◆ Written exercise:
Write out, word for word, the rows that begin at the line containing "Click the refresh speed icon next to 40 X" and end at the line containing "Viewport: 728px width, 568px height.", both lines included, and omit the pictures from your answer.

◆ Input data:
***
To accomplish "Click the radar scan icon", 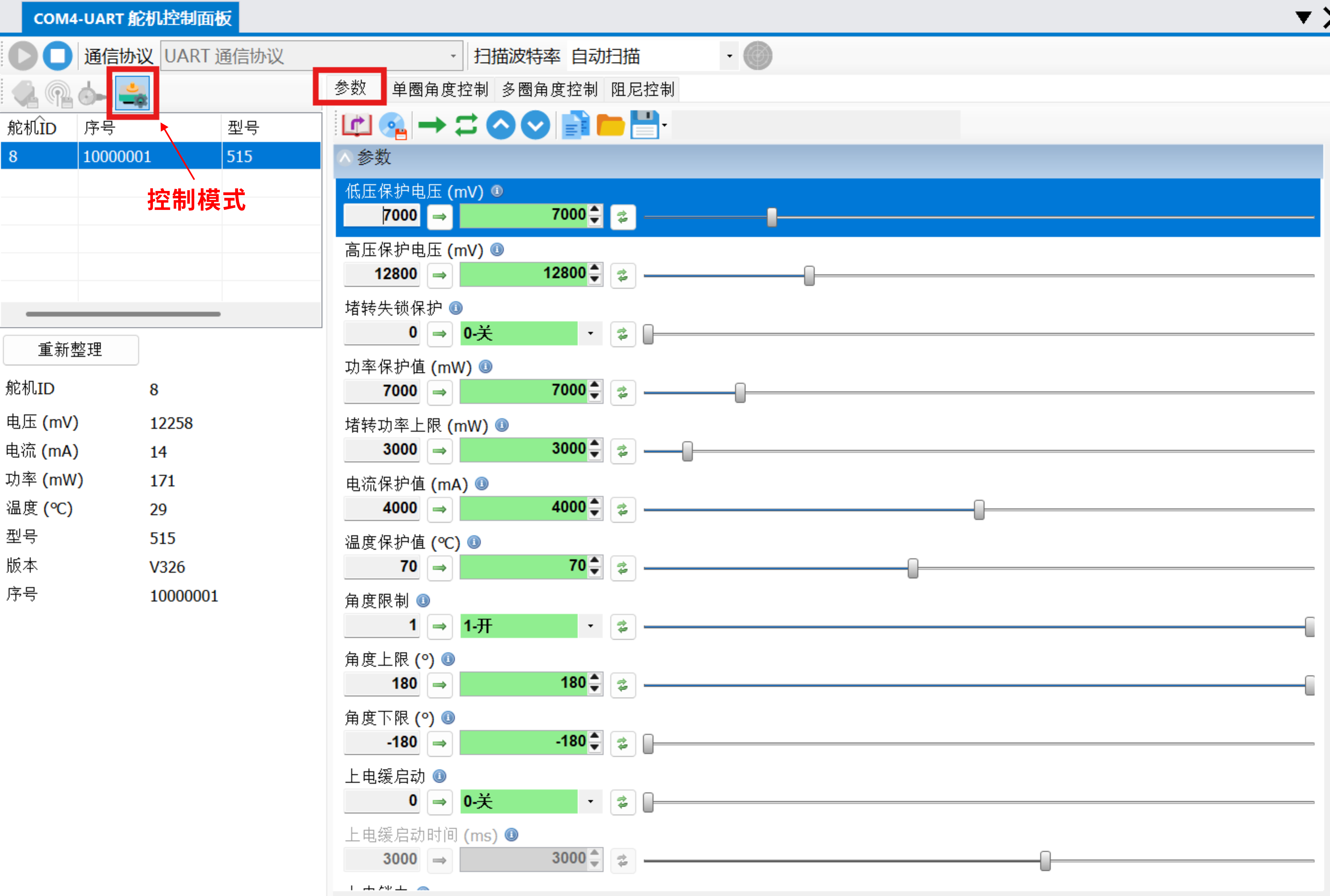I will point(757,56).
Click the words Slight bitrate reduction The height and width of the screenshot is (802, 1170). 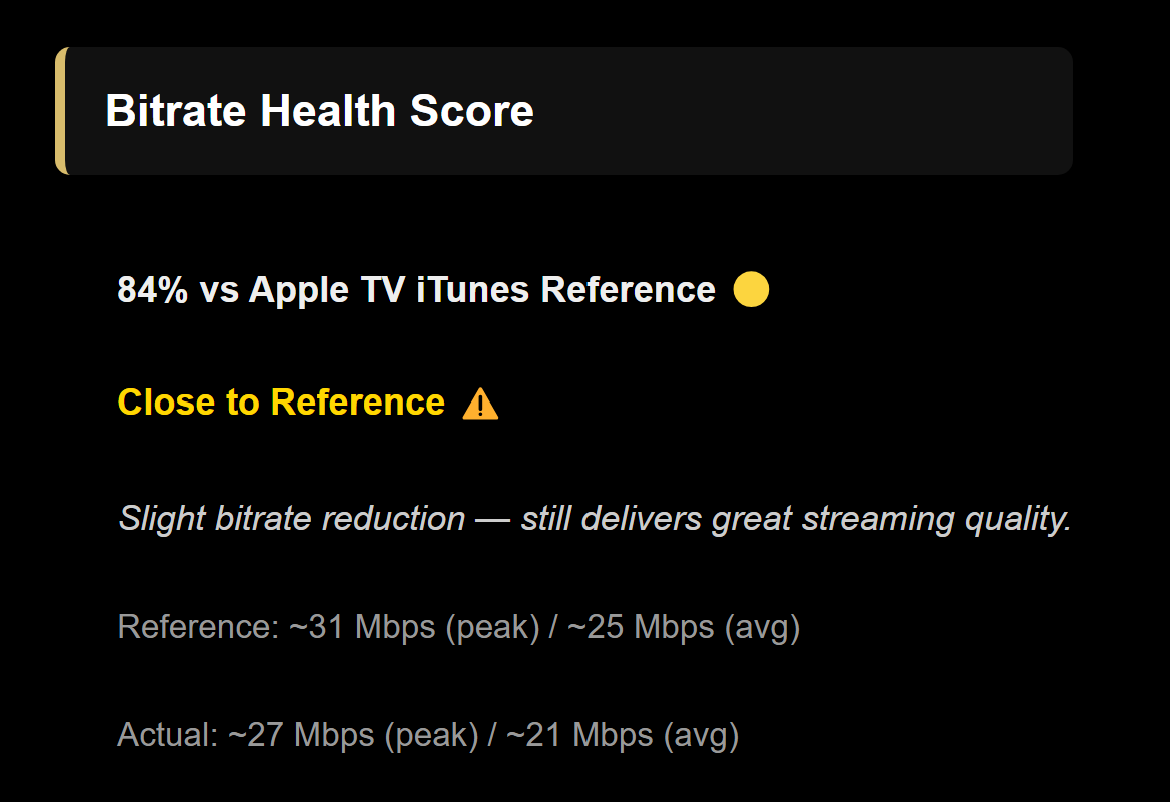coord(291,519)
***
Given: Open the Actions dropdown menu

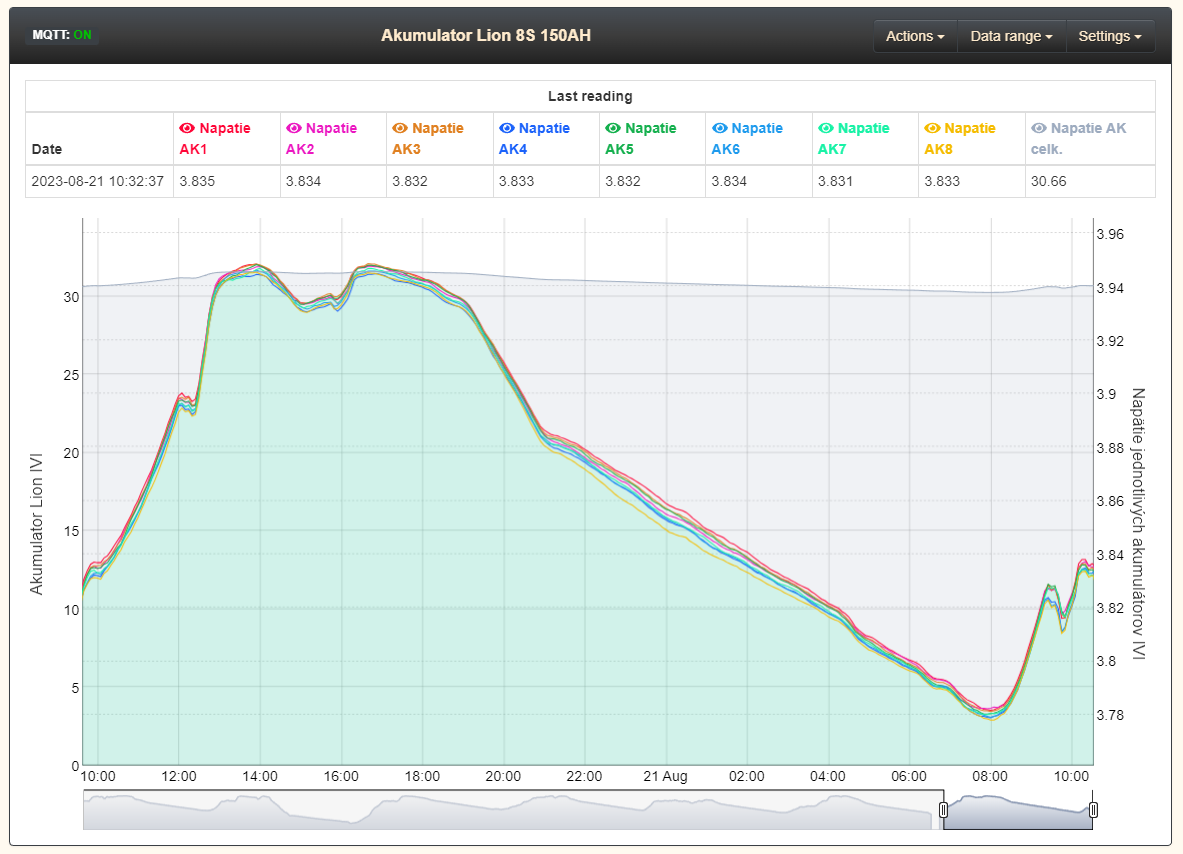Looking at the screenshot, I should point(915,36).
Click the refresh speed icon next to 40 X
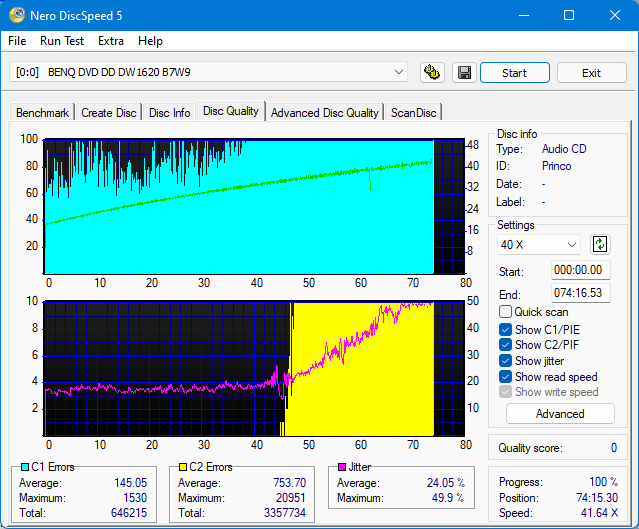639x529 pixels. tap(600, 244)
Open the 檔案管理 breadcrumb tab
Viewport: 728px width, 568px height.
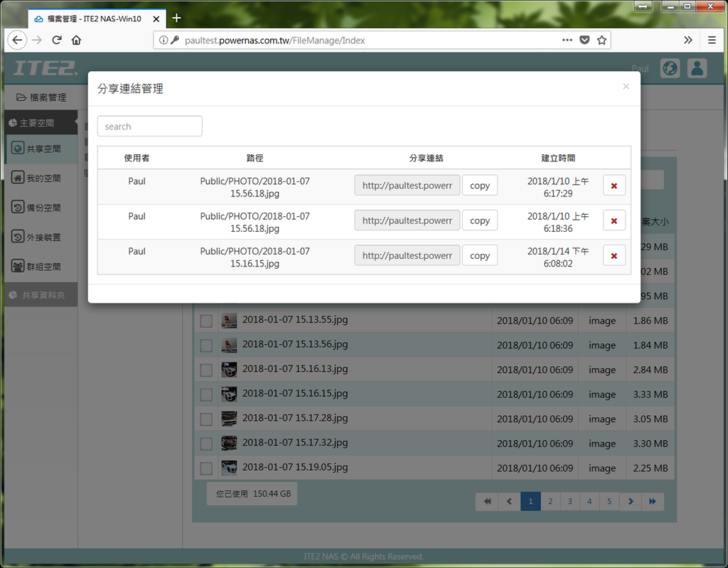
***
◆ Output of the task:
Click the refresh speed icon next to 40 X
639x529 pixels. tap(600, 244)
Open the 檔案管理 breadcrumb tab
Viewport: 728px width, 568px height.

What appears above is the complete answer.